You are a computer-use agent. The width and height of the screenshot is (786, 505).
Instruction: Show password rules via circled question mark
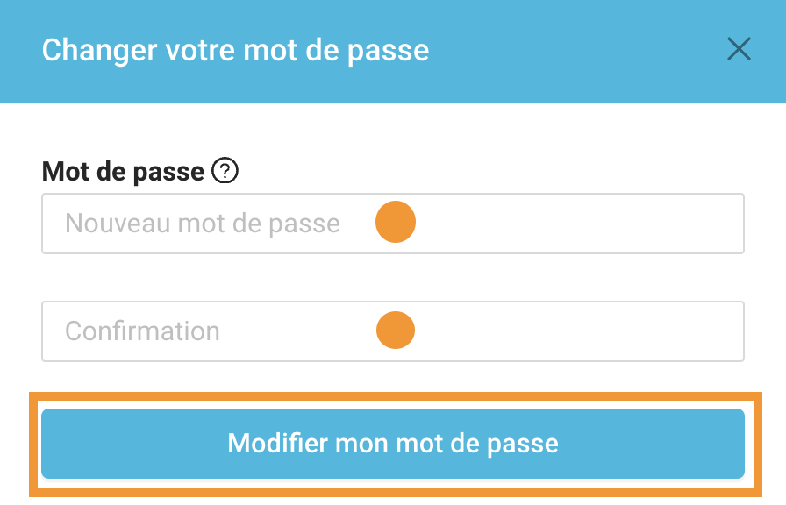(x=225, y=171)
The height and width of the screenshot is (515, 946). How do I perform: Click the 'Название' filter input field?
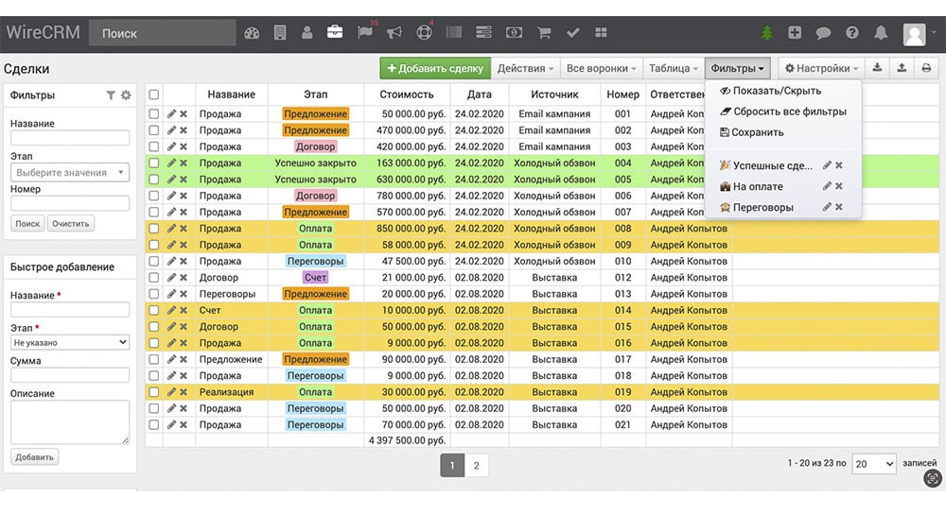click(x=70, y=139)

★ ★ ★

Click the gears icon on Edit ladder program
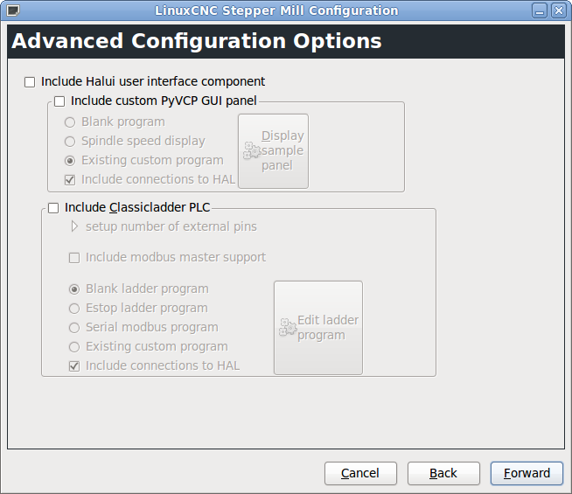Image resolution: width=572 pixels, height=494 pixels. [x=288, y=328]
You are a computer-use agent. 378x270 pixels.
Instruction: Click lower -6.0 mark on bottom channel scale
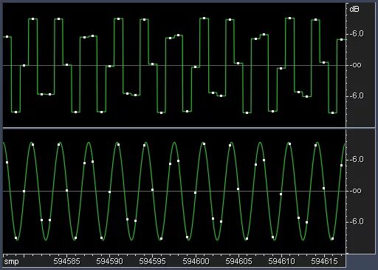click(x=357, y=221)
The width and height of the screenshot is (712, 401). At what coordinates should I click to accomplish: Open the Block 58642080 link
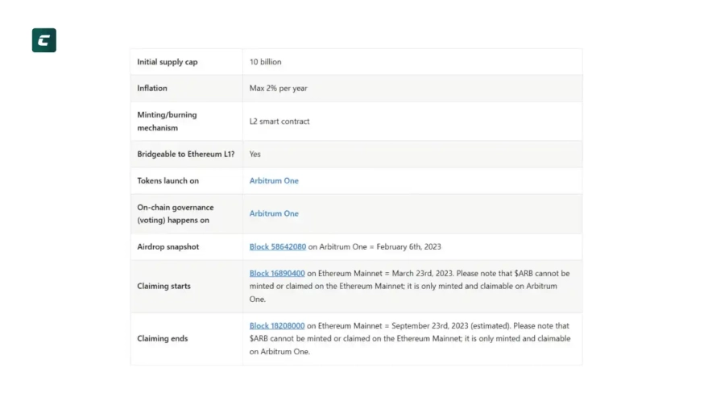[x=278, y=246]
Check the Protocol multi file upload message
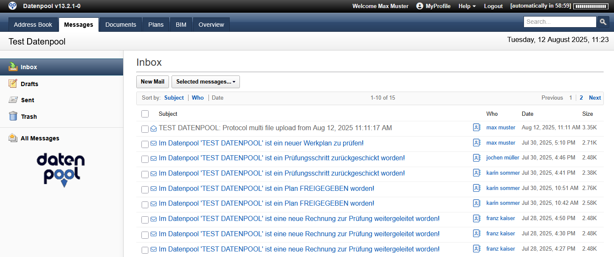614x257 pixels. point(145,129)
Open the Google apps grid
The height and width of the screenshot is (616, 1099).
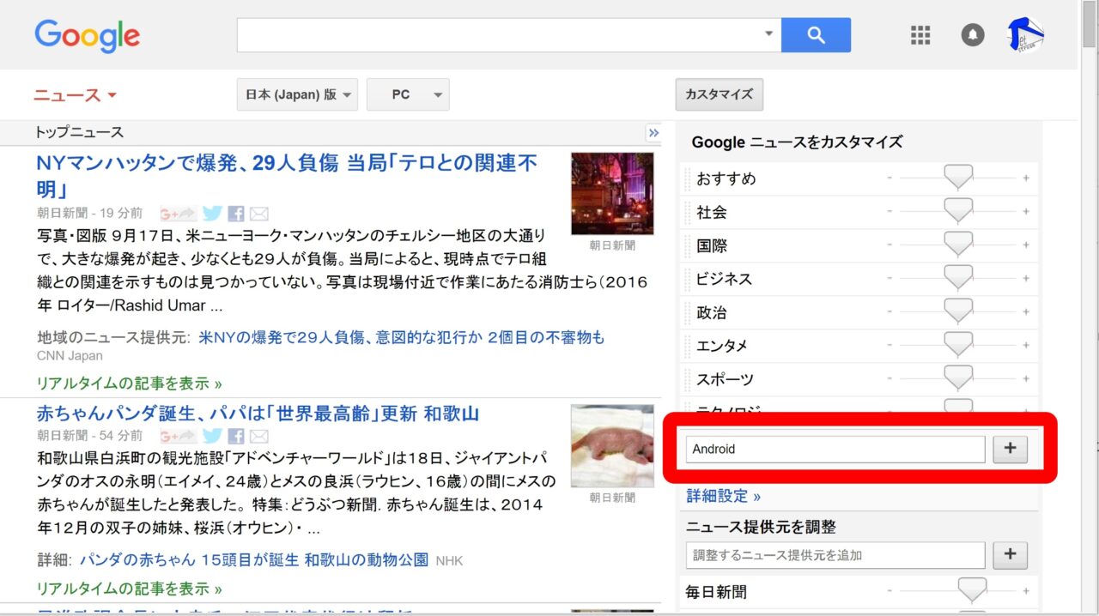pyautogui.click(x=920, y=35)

★ ★ ★

What is being asked – Taking the records above as input, show every line in which the word "computer" is present.

Response to this exercise –
You are a computer-use agent. The width and height of the screenshot is (786, 505).
You are a computer-use agent. 378x270 pixels.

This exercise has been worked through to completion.